Reading Saddam's Email
What to do with an enemy's hard drives.
Feb 6, 2006, Vol. 11, No. 20 • By MICHAEL TANJI
STEPHEN F. HAYES has written extensively in these pages about a large cache of documents and digital media captured in the course of Operation Iraqi Freedom and Operation Enduring Freedom. As a former intelligence officer who dealt with digital media exploitation and analysis issues at the Defense Intelligence Agency for nearly four years (2001 to 2005), I am prohibited from speaking publicly about what these documents may contain. What I can do is share my professional opinion on how one might solve some of the major problems associated with media exploitation.
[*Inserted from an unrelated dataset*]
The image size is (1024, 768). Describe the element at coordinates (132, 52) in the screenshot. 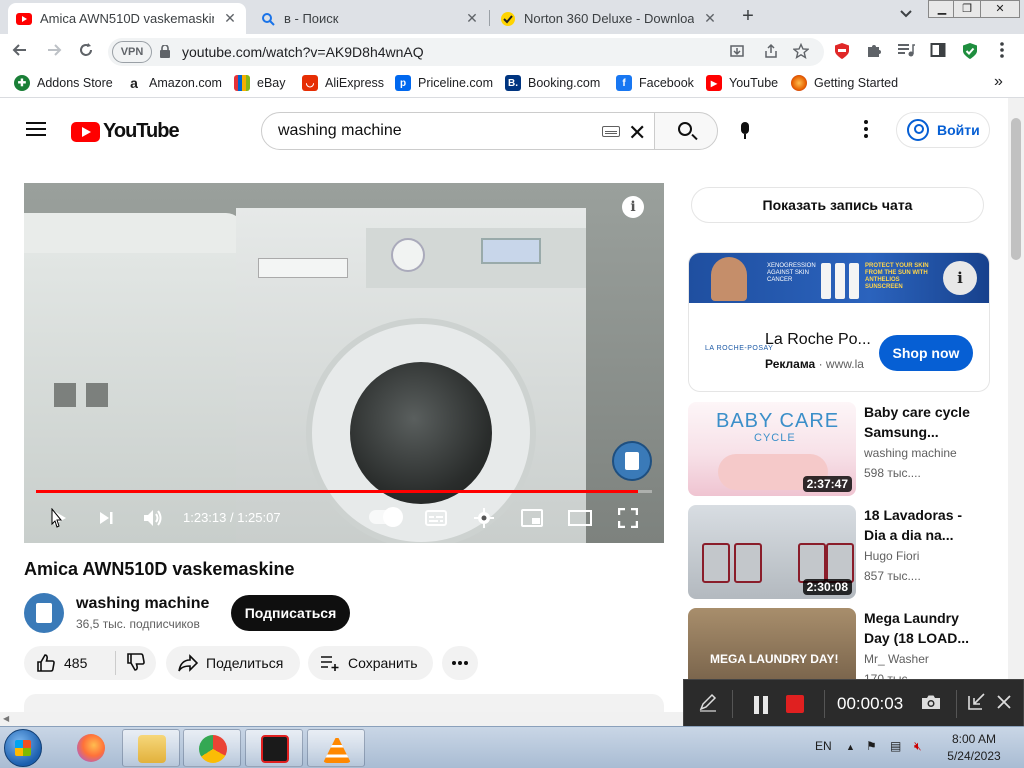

Let us assume hypothetically that the United States has overthrown a hostile regime, and a vast amount of paper and digital media has been looted or otherwise removed from the regime's ministries, industrial centers, and other facilities. A great deal of this material has been obtained by the U.S. military and eventually the U.S. intelligence services.
Because of the lack of context--reliable information about where each item was obtained, who it belonged to, and so on--U.S. intelligence is faced with trying to make sense of a massive, amorphous heap of paper and digital data.
The demands are tremendous. Combat commanders need actionable intelligence so they can turn around and capture or kill more of the enemy (and obtain still more media to exploit). But technical expertise and high-end equipment are hard to come by. So is good, trustworthy linguistic support. Subject matter experts are by and large still back in Washington. Given the problems, how does U.S. intelligence perform deep analysis on data that clearly need it?
The process of exploitation begins with the recognition that neither human intelligence nor signals intelligence is the be-all and end-all. Human sources can lie. They can hide parts of the truth. Unwitting dupes in a deception scheme can honestly tell you what they think is the truth. Intercepted signals generally reveal only part of the intelligence picture. In a complex web of bad guys, tapping the phones of one or two leaves a lot of gaps, especially when your adversary is a whole network of webs.
Digital media, on the other hand, are less prone to be a means of deception, and even one node of a network can reveal a significant amount about the entire network. Think about the data that you keep on your computers at work and at home. Unless you write fiction for a living, these are the most accurate and factual data that can be obtained about you (short of reading your mind). The memos and letters you write, the financial information you calculate, the websites you visit, and the people you email or instant-message--all this is a gold mine for anyone looking to know who you are, what you do, and with whom you cavort. Now imagine having access to the same data about your adversary.
Enter "computer forensics." Exploiting paper documents is a relatively simple matter of reading and, if necessary, translating. Exploiting digital media is another story. Before you can read the data, you have to find it.
Outside the intelligence field, computer forensics is the process by which data are extracted, preserved, and analyzed for pertinence and meaning. The computer forensics community has worked very hard to bring its practices up to the level portrayed on TV in shows like CSI, where digital evidence is now accepted in court as much as fingerprints or blood splatters.
It stands to reason that the same people, tools, and methods used in computer crime labs are also used in intelligence efforts. However, the courtroom-centric, linear, law-enforcement mindset is actually a hindrance to effective exploitation for purposes of intelligence. A military intelligence unit is not interested in going to court; it is interested in helping soldiers put steel on target. This is not to say that a law enforcement approach has no use in the larger intelligence business (for example, in counterintelligence investigations), but if the goal is good data fast, then what is good for cops is not good for soldiers.
ASSUME OUR HYPOTHETICAL hostile regime was a fairly large country with a population around 25 million. It was not the most technically advanced nation in the world, but it had ministries and industries and was believed to have advanced weapons capabilities. All these needed computers to function. How much data does this translate into? Consider some rough calculations.
One floor of an average-sized university library full of academic journals contains about 100 gigabytes of data, the size of a large but not uncommon hard drive. The data in 100 such hard drives are comparable to the print holdings of the Library of Congress. Care to guess whether our formerly hostile regime had more than 100 computers?